Марк Аврелий. Люди имеют естественные права быть управляемыми по законам, а не по произволу. Но формы правления могут и должны время от времени меняться, с согласия, само собой, самих людей. Когда я был на троне, римляне управлялись по закону.
Servius Tullius. Yes, because your moderation and the precepts of that philosophy in which your youth had been tutored inclined you to make the laws the rules of your government and the bounds of your power. But if you had desired to govern otherwise, had they power to restrain you?
Сервус Туллий. Да, потому что умеренность, всосанная тобой с философией, которую ты усвоил с юности, была причиной того, что законы были верховным авторитетом при твоем правлении и определяли границы твоей власти. Но если бы ты хотел править иначе, какая сила пикнула бы против тебя?
Marcus Aurelius. They had not. The imperial authority in my time had no limitations.
Марк Аврелий. Никакая. Власть императора в мои времена не имела границ.
Servius Tullius. Rome therefore was in reality as much enslaved under you as under your son; and you left him the power of tyrannising over it by hereditary right?
Сервус Туллий. Поэтому при тебе Рим был таким же тоталитарным государством, как и при твоем сыне. Разве ты наделил его силой, которую он использовал как тиран, по праву наследования?
Marcus Aurelius. I did; and the conclusion of that tyranny was his murder.
Марк Аврелий. Да; и закончилась эта тирания убийством.
Servius Tullius. Unhappy father! unhappy king! what a detestable thing is absolute monarchy when even the virtues of Marcus Aurelius could not hinder it from being destructive to his family and pernicious to his country any longer than the period of his own life. But how happy is that kingdom in which a limited monarch presides over a state so justly poised that it guards itself from such evils, and has no need to take refuge in arbitrary power against the dangers of anarchy, which is almost as bad a resource as it would be for a ship to run itself on a rock in order to escape from the agitation of a tempest.

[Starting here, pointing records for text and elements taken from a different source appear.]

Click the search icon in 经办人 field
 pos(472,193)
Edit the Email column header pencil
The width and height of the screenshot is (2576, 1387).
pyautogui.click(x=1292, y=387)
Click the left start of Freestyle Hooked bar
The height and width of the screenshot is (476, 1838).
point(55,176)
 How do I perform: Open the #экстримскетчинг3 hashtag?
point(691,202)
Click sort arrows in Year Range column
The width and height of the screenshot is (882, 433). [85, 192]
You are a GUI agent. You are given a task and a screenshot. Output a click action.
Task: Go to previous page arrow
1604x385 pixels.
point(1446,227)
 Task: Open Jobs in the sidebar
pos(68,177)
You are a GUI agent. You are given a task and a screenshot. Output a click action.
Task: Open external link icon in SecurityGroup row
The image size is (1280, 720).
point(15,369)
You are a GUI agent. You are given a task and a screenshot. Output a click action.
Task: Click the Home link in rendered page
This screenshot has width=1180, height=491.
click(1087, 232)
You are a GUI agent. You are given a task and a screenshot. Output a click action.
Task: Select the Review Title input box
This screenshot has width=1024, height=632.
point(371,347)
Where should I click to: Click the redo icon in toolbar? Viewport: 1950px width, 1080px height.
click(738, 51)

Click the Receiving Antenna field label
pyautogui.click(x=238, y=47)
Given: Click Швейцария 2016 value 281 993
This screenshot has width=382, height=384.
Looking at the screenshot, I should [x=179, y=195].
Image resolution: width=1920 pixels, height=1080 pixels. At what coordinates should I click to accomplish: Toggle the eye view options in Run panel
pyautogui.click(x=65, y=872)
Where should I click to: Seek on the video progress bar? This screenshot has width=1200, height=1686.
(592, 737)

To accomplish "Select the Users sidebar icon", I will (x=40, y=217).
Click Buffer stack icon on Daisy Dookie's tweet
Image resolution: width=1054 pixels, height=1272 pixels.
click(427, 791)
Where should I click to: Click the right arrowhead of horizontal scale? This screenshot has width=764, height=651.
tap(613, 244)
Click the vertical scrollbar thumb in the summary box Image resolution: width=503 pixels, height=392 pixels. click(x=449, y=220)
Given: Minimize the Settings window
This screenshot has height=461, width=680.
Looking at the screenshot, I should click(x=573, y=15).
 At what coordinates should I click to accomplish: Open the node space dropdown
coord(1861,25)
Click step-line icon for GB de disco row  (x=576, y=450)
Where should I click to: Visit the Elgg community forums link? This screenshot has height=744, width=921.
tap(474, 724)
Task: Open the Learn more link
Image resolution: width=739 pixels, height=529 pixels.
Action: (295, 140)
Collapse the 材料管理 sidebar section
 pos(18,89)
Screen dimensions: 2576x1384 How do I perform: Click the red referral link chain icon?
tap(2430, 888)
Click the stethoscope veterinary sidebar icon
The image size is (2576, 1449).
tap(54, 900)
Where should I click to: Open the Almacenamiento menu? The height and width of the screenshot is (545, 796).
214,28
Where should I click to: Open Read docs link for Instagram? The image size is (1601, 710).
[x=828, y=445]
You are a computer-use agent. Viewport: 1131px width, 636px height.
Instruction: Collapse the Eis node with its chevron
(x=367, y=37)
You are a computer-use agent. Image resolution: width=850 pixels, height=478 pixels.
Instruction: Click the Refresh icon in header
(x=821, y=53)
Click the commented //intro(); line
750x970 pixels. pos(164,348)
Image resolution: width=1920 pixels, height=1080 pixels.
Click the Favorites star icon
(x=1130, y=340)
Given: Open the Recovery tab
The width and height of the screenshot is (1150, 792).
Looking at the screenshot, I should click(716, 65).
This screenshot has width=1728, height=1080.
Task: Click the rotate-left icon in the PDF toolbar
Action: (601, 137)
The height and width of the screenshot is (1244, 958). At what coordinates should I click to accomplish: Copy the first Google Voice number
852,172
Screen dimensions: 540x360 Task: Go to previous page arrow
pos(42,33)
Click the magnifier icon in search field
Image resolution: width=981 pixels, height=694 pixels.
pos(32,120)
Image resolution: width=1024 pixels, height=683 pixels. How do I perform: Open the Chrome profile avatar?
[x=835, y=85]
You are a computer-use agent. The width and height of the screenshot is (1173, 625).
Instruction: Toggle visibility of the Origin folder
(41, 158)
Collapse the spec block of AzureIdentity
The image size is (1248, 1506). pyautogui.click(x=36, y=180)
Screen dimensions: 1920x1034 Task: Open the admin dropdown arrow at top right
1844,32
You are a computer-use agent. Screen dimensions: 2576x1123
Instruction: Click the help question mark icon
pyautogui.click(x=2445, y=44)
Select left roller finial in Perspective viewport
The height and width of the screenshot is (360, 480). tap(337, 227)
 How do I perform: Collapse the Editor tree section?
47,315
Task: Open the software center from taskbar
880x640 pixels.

Сервус Туллий. Несчастный отец! несчастный король! Какой отврат эта абсолютная монархия, когда даже добродетельное правление М. Аврелия не в состоянии препятствовать деструктивным силам через его потомков разрушить то, что он возводил при жизни. Но как счастливо государство, в котором ограниченный монарх управляет государством, где разные силы так сбалансированы, что это охраняет его от любого зла, и нет необходимости прибегать к произволу ради обуздания анархии, который всегда такое же плохое средство спасения, как посадка корабля на скалу во избежание волнений бури.